Southeastern Section - 64th Annual Meeting (19–20 March 2015)

Paper No. 8
Presentation Time: 8:00 AM-12:00 PM


GARIHAN, John M., Earth & Environmental Sciences, Furman University, 3300 Poinsett Highway, Greenville, SC 29613,

Folding, brittle faulting, and depth of erosion control the current distribution of the Six Mile thrust sheet and its klippen (with the Seneca fault at its base) in a 14-quadrangle area of the South Carolina Inner Piedmont. Backstripping the secondary brittle fault pattern reveals the principal cause for this distribution: a well-developed, late regional macroscopic interference pattern of Type-1 (egg-carton) superposed folds (NE-striking Set I and NW Set II) formed after Seneca thrust emplacement. Set I NE-plunging folds strike N45°E, and fold crest-crest wavelength is ca. 12-13 km. Three major Set I folds underlie the entire exposed width of the Walhalla thrust sheet; its gneisses core two flanking antiforms. An intervening Set I synformal downwarp of Six Mile paragneisses and schist above the Seneca has an erosional width of ca. 10 km. In Standingstone Mountain-Zirconia quadrangles, windows of footwall Walhalla gneiss exposed beneath Seneca-Six Mile sheet rocks are overturned, SW-vergent Set II culmination antiforms deformed by a younger open Set I antiform. The Type 1 interference fold pattern is seen locally on the mesoscale in Campobello quadrangle.

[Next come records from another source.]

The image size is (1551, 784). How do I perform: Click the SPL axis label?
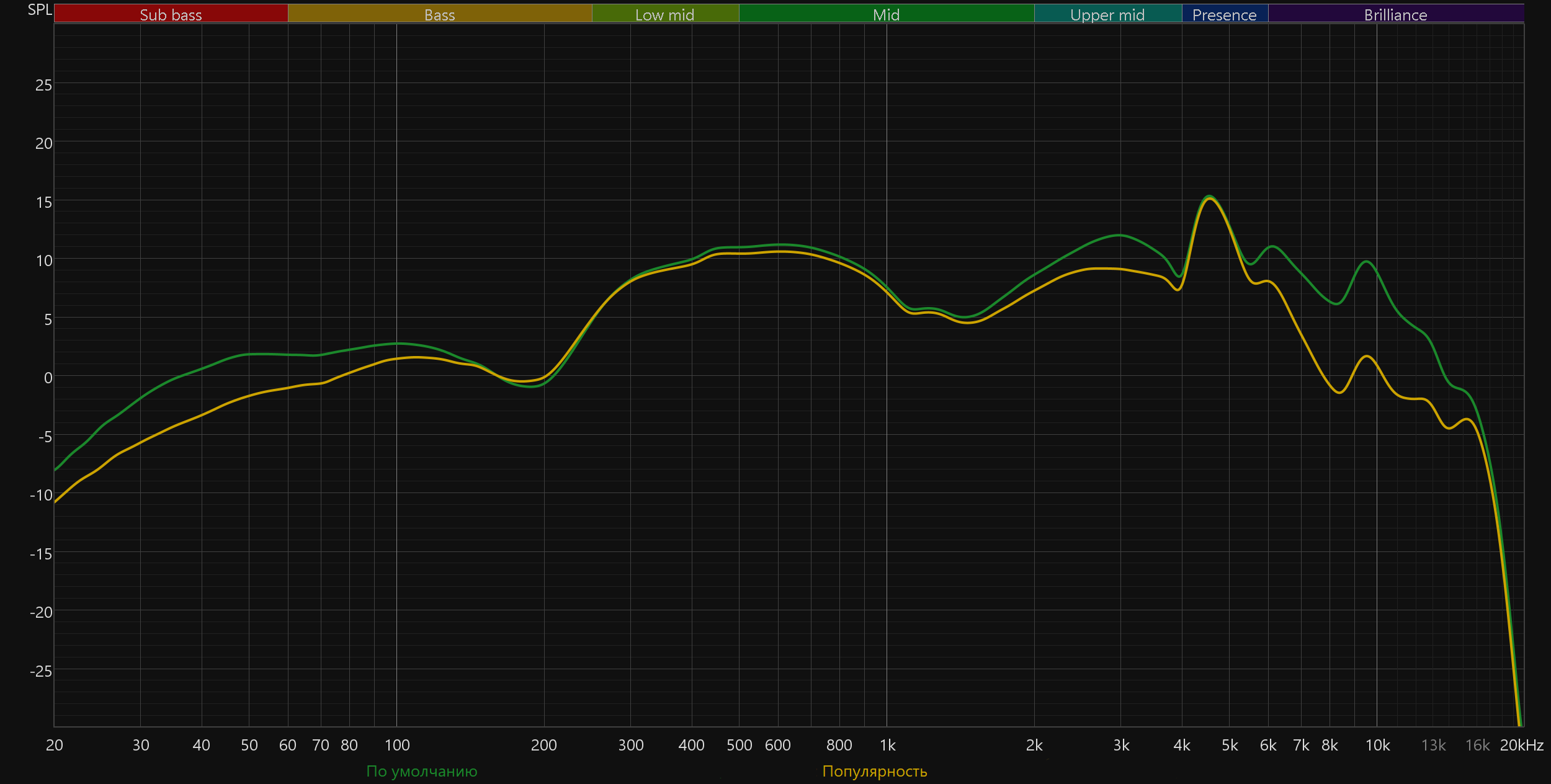pyautogui.click(x=40, y=9)
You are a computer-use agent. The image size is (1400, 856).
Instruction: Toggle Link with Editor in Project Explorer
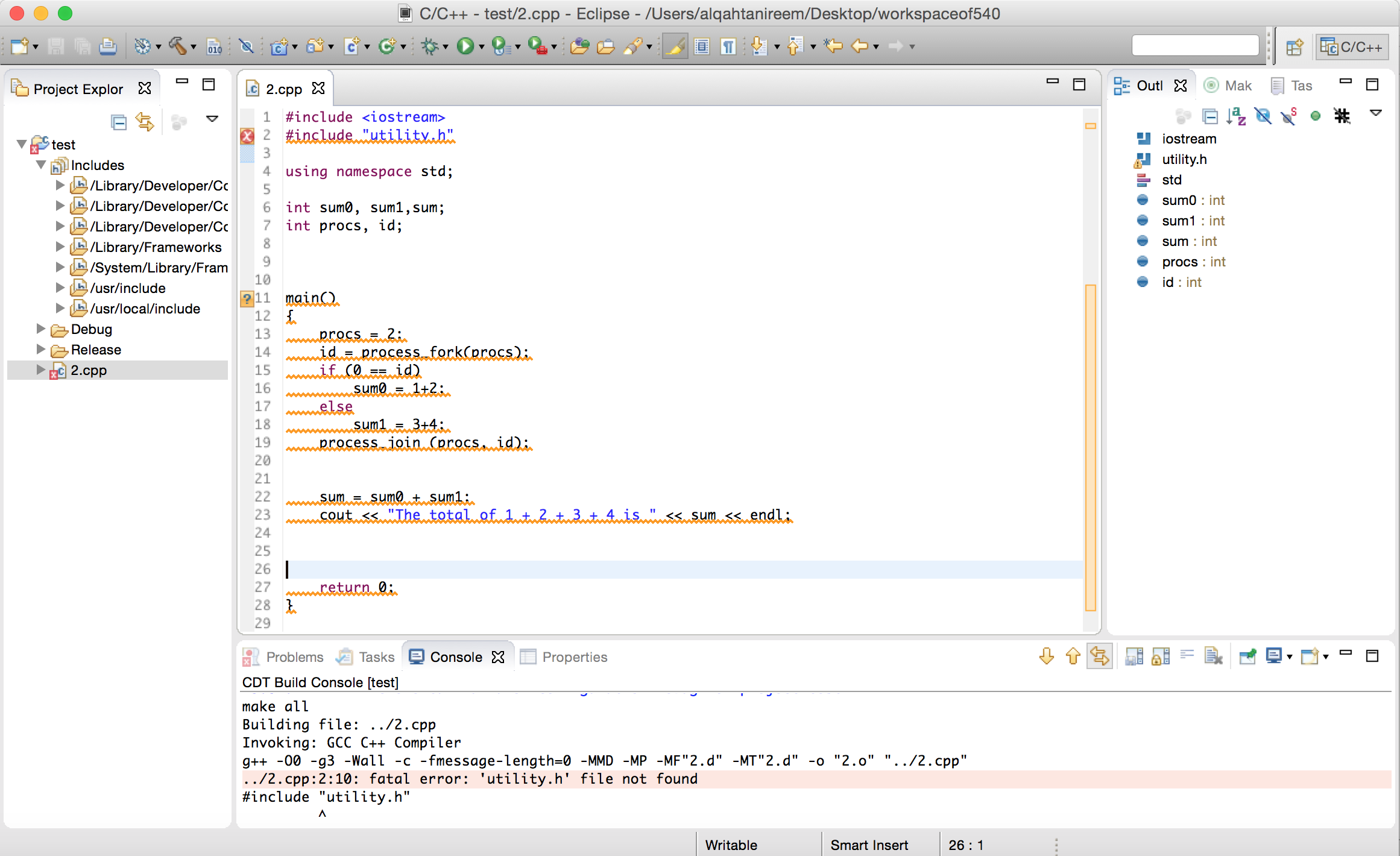tap(145, 122)
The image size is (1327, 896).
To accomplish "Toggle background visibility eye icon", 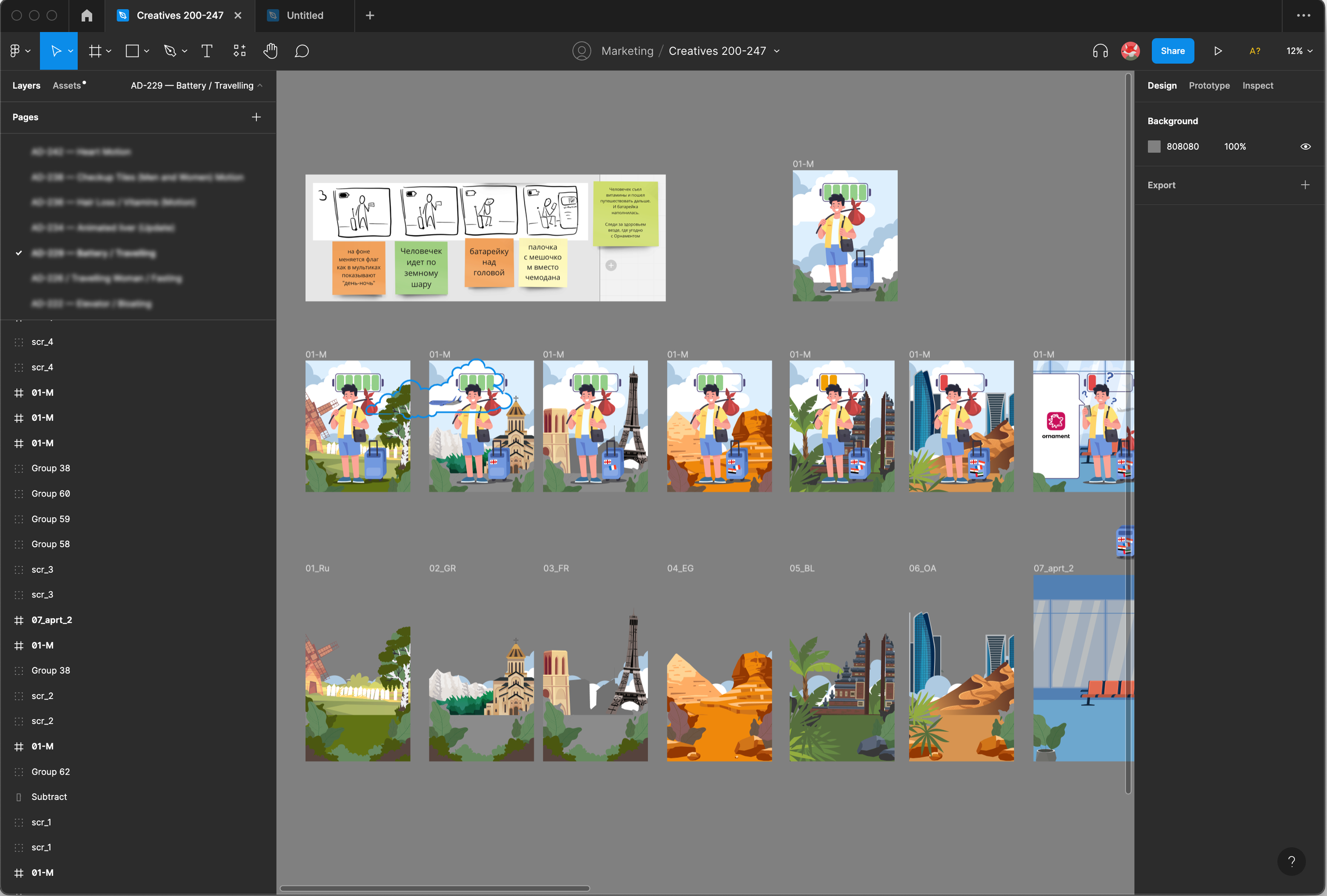I will click(1305, 147).
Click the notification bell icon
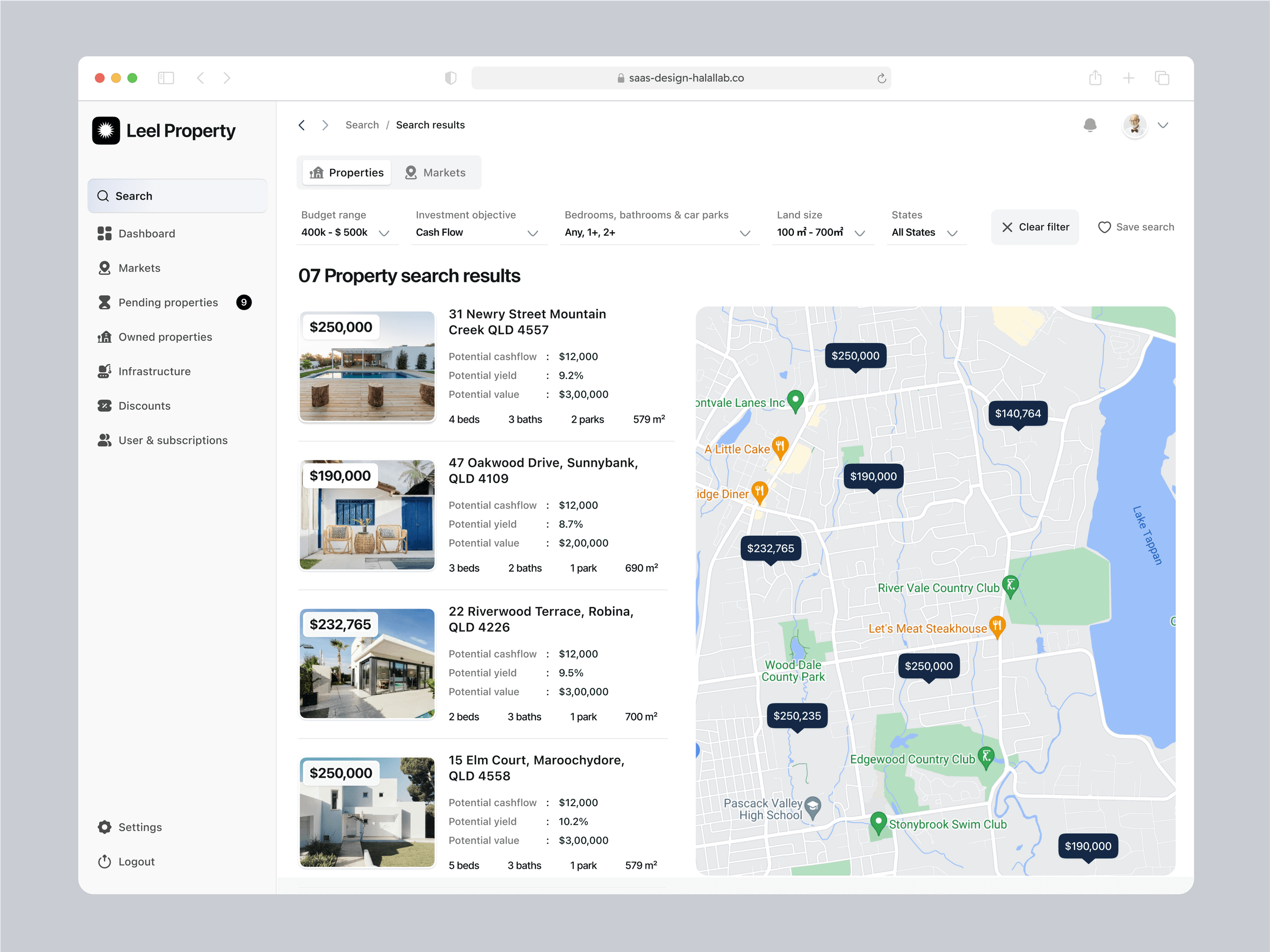The width and height of the screenshot is (1270, 952). pyautogui.click(x=1089, y=125)
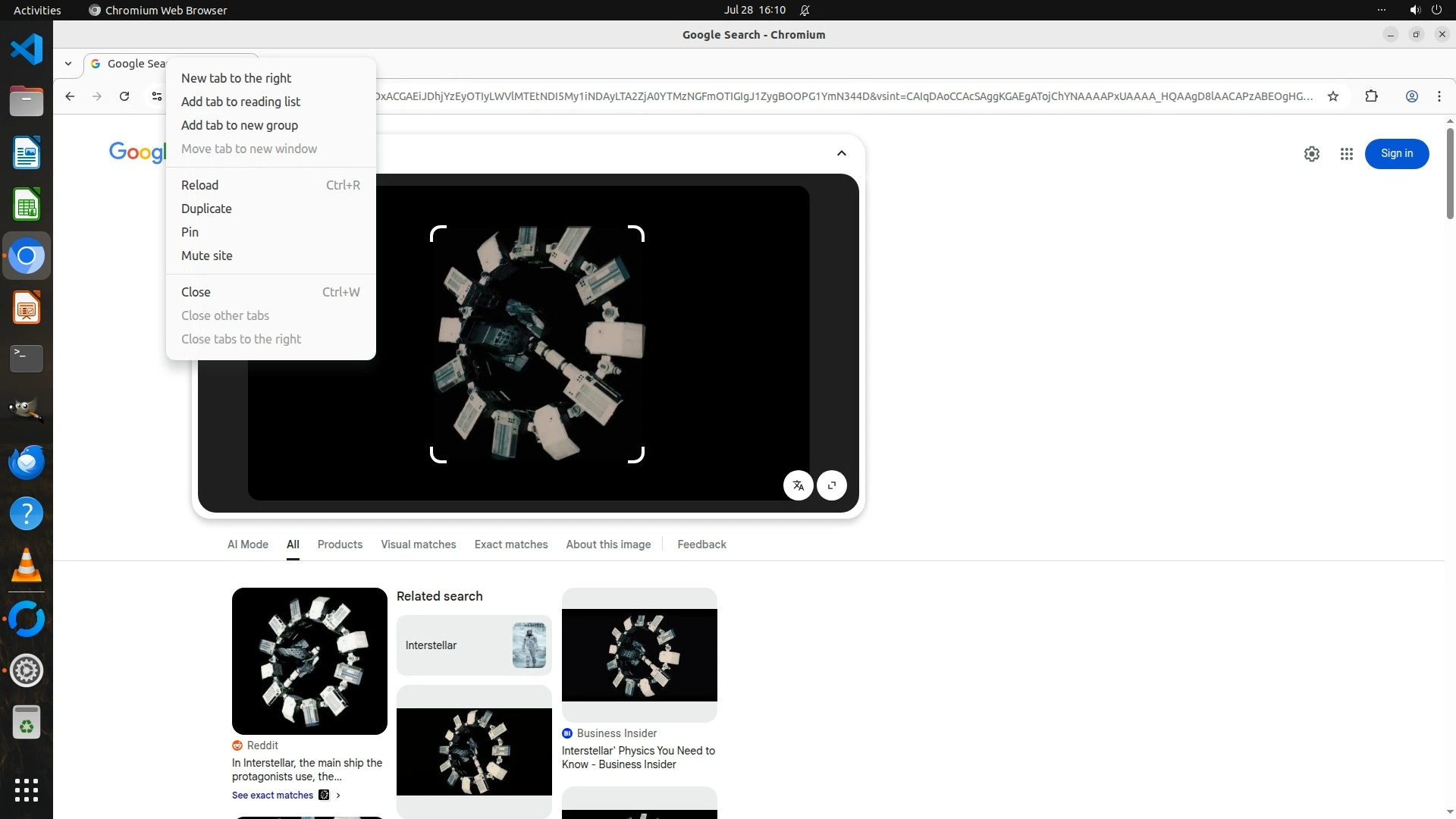Click the page vertical scrollbar
1456x819 pixels.
click(x=1450, y=174)
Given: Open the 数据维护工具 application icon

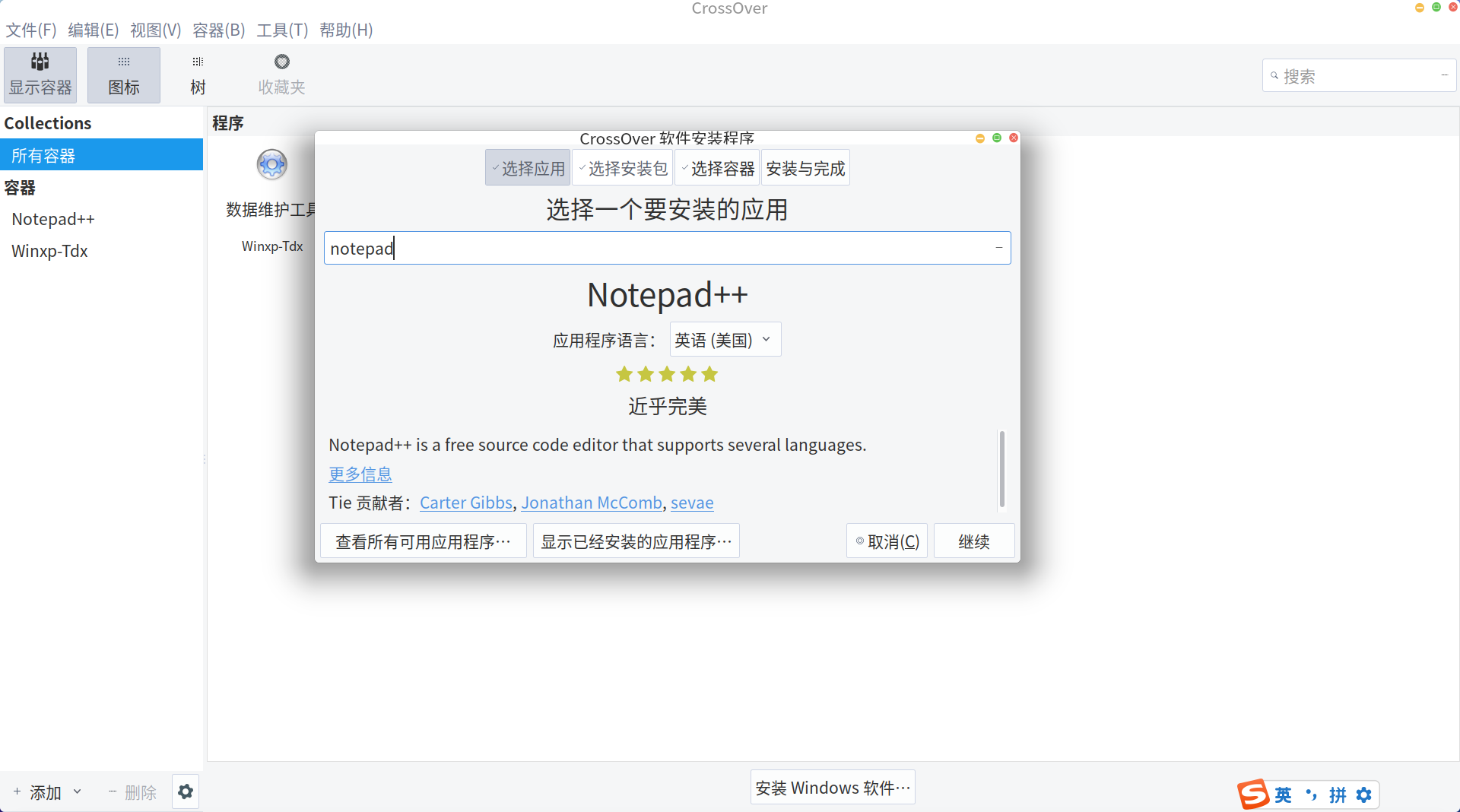Looking at the screenshot, I should click(x=271, y=164).
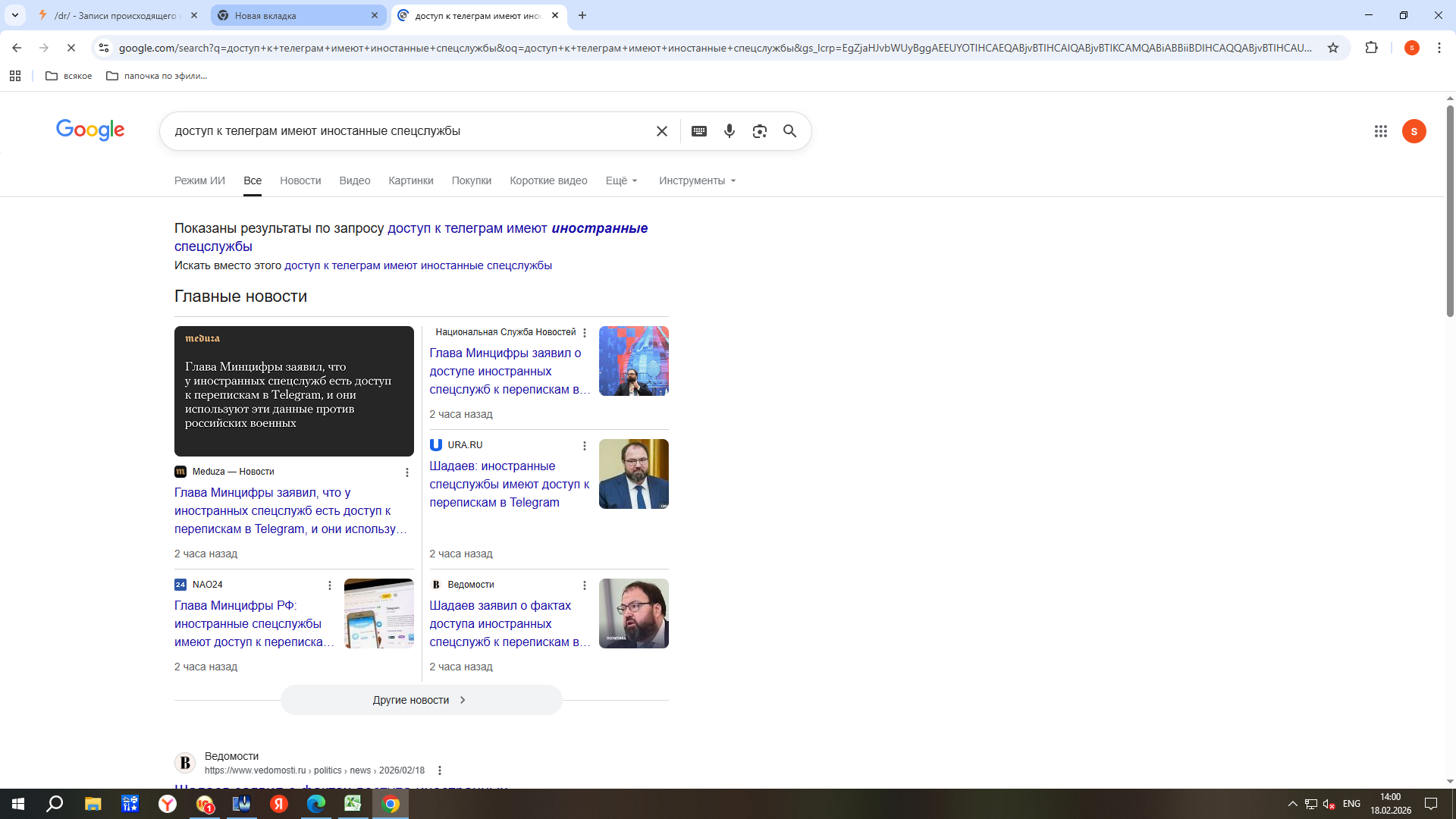The width and height of the screenshot is (1456, 819).
Task: Click Другие новости button
Action: click(x=421, y=700)
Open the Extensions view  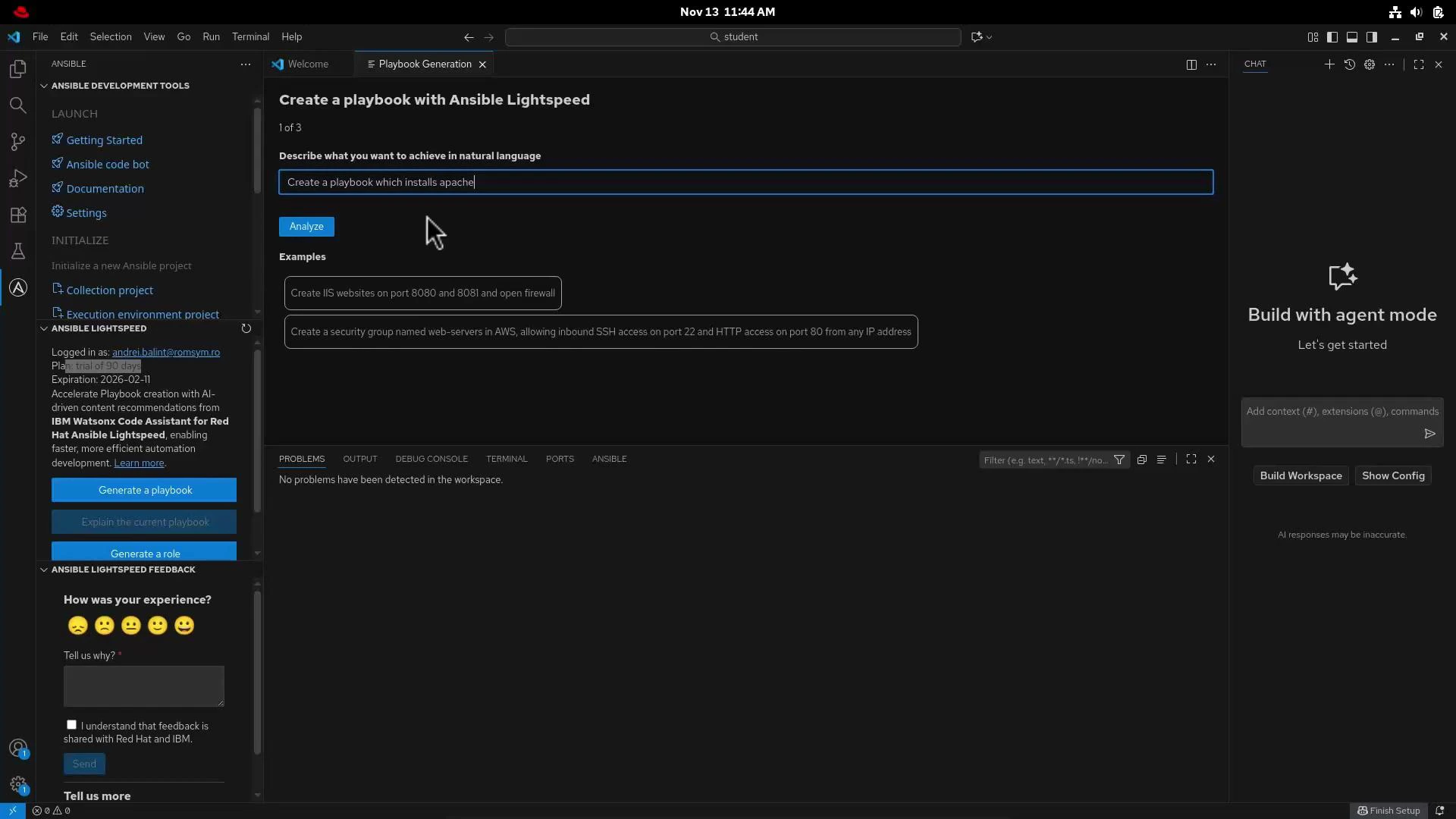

A developmental brittle fault sequence, involving NE, N, NW strikes, and cataclastic rocks, has been established for the Inner Piedmont in eastern Greenville and western Spartanburg counties, SC (Garihan, 2012, South Carolina Geology). A dense array of NE-striking oblique-slip faults follows the eastern Set I antiform-Walhalla belt or transects it at a shallow 20° angle. Farther west into Pickens County, a pattern of intersecting E-W, NE, and NW to N faults in Six Mile rocks of the Set I synform is markedly more complex, locally bounding triangular fault blocks. The N45°-75°E fault array dominant to the east is replaced to the west by five major E-W/ESE faults at its intersection with this Set I synform. Typical E-W/ESE fault offsets of Six Mile rocks preserved in the Set I synform vary between 2.5 and 3.5 km and result from both left and right normal-oblique movements in Cleveland and Table Rock quadrangles. NE, NW, and N graben-bounding normal-oblique faults terminate against or are displaced by the latest E-W/ESE brittle faults. The east to west change from dominant NE faults to E-W/ESE faults appears to have been influenced by the earlier interference fold pattern.